--- Start of Task material ---

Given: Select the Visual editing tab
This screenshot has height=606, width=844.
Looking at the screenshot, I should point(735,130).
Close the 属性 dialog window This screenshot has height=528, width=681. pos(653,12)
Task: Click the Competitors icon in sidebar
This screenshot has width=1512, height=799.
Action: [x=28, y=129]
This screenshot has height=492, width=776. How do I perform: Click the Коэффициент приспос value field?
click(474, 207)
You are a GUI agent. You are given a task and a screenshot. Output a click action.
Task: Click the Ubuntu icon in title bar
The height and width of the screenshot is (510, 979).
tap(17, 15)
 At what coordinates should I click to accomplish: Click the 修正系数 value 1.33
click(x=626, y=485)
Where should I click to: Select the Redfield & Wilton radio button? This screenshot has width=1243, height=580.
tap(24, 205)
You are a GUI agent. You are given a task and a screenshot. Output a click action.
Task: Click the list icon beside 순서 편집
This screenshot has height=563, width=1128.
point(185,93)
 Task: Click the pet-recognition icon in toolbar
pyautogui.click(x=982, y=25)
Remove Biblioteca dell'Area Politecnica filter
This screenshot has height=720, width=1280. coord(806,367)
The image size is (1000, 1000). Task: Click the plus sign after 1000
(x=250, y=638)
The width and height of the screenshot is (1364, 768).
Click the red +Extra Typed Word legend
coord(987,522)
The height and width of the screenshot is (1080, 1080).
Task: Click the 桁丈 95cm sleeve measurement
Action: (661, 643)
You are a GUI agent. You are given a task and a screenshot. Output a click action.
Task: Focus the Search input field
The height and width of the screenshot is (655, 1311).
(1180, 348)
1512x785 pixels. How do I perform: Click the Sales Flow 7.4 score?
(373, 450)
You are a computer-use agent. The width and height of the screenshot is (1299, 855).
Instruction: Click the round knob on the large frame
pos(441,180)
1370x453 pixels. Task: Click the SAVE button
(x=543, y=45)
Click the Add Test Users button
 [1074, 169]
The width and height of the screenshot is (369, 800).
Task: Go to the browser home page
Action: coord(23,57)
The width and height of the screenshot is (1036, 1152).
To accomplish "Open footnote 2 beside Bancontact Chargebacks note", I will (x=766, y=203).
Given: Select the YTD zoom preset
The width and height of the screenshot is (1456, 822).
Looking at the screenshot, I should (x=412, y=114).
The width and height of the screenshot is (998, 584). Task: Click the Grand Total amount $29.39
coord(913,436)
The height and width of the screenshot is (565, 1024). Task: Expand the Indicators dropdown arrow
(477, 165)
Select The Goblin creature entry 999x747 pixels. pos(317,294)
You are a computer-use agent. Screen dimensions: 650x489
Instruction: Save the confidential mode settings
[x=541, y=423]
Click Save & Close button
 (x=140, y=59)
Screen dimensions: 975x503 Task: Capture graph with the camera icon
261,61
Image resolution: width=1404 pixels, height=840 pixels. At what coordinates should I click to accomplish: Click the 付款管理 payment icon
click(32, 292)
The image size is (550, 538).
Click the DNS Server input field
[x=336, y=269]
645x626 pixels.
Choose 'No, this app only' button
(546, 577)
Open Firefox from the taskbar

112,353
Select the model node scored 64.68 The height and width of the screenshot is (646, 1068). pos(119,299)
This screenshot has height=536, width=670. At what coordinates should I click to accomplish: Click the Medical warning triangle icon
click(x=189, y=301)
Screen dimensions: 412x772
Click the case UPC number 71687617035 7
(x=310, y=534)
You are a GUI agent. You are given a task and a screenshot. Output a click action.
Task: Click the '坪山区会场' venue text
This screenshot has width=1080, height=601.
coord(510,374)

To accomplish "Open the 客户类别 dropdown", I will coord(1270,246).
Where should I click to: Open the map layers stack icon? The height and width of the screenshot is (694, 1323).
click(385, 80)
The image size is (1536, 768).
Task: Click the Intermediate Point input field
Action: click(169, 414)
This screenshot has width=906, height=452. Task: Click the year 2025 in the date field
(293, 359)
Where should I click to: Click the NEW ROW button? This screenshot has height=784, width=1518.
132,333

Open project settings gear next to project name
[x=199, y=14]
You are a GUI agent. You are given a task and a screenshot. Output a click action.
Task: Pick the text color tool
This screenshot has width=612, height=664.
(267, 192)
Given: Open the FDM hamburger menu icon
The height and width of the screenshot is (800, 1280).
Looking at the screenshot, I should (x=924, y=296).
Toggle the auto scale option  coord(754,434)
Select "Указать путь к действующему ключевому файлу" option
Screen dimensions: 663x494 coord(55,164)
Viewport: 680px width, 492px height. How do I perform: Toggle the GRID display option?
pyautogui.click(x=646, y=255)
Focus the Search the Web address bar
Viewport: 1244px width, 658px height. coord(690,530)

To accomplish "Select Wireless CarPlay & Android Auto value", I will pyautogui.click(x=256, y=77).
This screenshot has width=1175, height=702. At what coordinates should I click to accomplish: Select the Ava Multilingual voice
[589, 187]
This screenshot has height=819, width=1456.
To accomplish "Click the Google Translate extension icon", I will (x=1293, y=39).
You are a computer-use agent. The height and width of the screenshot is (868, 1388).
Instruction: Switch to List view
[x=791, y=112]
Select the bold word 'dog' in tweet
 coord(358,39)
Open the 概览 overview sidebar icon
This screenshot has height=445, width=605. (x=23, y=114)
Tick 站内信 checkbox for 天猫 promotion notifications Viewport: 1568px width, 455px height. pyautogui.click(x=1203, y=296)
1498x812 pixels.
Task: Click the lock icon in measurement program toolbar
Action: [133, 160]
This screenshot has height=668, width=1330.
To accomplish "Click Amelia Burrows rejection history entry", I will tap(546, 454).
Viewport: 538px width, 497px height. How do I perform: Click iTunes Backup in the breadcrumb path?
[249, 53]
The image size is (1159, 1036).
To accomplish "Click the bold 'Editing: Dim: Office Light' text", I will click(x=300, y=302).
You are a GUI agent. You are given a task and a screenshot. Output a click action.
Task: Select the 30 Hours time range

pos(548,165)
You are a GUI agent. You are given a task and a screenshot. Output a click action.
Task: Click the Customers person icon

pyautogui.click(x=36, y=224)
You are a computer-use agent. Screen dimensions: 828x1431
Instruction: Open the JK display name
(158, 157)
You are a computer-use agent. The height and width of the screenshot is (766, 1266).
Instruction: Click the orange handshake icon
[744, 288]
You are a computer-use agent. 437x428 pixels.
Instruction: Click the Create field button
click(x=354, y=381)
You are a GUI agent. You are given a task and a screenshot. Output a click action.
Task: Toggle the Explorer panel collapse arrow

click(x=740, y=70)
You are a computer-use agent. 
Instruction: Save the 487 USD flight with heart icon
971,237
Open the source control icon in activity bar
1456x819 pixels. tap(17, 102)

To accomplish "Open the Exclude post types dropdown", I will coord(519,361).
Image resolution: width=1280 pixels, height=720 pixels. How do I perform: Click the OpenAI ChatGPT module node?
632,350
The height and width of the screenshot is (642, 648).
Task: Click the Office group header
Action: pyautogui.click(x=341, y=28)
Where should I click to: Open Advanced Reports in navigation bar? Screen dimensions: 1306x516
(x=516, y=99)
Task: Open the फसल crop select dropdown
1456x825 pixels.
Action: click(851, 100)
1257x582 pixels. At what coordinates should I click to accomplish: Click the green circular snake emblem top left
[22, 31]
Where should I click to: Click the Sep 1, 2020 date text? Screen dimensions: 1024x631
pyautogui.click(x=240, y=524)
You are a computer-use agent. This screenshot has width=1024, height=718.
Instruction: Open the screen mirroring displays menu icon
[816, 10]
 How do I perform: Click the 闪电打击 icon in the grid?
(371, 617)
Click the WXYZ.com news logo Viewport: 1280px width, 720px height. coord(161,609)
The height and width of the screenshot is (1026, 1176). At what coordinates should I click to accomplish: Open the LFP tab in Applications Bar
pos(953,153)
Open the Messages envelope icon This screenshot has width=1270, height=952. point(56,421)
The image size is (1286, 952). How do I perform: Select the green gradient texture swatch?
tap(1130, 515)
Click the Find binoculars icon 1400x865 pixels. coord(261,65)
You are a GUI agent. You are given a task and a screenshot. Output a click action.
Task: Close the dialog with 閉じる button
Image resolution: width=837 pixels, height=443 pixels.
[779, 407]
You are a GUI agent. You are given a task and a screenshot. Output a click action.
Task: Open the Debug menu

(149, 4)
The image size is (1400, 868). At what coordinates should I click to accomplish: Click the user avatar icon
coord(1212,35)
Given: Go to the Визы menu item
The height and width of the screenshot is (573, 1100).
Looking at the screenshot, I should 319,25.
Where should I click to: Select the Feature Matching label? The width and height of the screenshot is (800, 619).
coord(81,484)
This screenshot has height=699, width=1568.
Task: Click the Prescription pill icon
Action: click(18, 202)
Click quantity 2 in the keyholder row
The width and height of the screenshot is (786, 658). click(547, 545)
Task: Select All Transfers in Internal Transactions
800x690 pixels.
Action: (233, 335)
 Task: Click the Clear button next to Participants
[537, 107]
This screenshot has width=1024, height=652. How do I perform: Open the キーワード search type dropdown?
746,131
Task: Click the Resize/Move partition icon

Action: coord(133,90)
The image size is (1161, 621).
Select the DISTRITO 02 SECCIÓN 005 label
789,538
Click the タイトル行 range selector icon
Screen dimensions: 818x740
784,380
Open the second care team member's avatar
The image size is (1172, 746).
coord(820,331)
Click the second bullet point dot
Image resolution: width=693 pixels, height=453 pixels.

--- End of Task material ---

### What needs to be done
Rewrite the material from its first line through the line containing "(x=543, y=45)", with "Search input field" changed to "Search box" and everything else left the same.

### Completed exercise
Given: Select the Visual editing tab
This screenshot has height=606, width=844.
Looking at the screenshot, I should point(735,130).
Close the 属性 dialog window This screenshot has height=528, width=681. pos(653,12)
Task: Click the Competitors icon in sidebar
This screenshot has width=1512, height=799.
Action: [x=28, y=129]
This screenshot has height=492, width=776. How do I perform: Click the Коэффициент приспос value field?
click(474, 207)
You are a GUI agent. You are given a task and a screenshot. Output a click action.
Task: Click the Ubuntu icon in title bar
The height and width of the screenshot is (510, 979).
tap(17, 15)
 At what coordinates should I click to accomplish: Click the 修正系数 value 1.33
click(x=626, y=485)
Where should I click to: Select the Redfield & Wilton radio button? This screenshot has width=1243, height=580.
tap(24, 205)
You are a GUI agent. You are given a task and a screenshot. Output a click action.
Task: Click the list icon beside 순서 편집
This screenshot has height=563, width=1128.
point(185,93)
 Task: Click the pet-recognition icon in toolbar
pyautogui.click(x=982, y=25)
Remove Biblioteca dell'Area Politecnica filter
This screenshot has height=720, width=1280. coord(806,367)
The image size is (1000, 1000). Task: Click the plus sign after 1000
(x=250, y=638)
The width and height of the screenshot is (1364, 768).
Click the red +Extra Typed Word legend
coord(987,522)
The height and width of the screenshot is (1080, 1080).
Task: Click the 桁丈 95cm sleeve measurement
Action: (661, 643)
You are a GUI agent. You are given a task and a screenshot. Output a click action.
Task: Focus the Search box
The height and width of the screenshot is (655, 1311).
(1180, 348)
1512x785 pixels. How do I perform: Click the Sales Flow 7.4 score?
(373, 450)
You are a computer-use agent. The width and height of the screenshot is (1299, 855).
Instruction: Click the round knob on the large frame
pos(441,180)
1370x453 pixels. Task: Click the SAVE button
(x=543, y=45)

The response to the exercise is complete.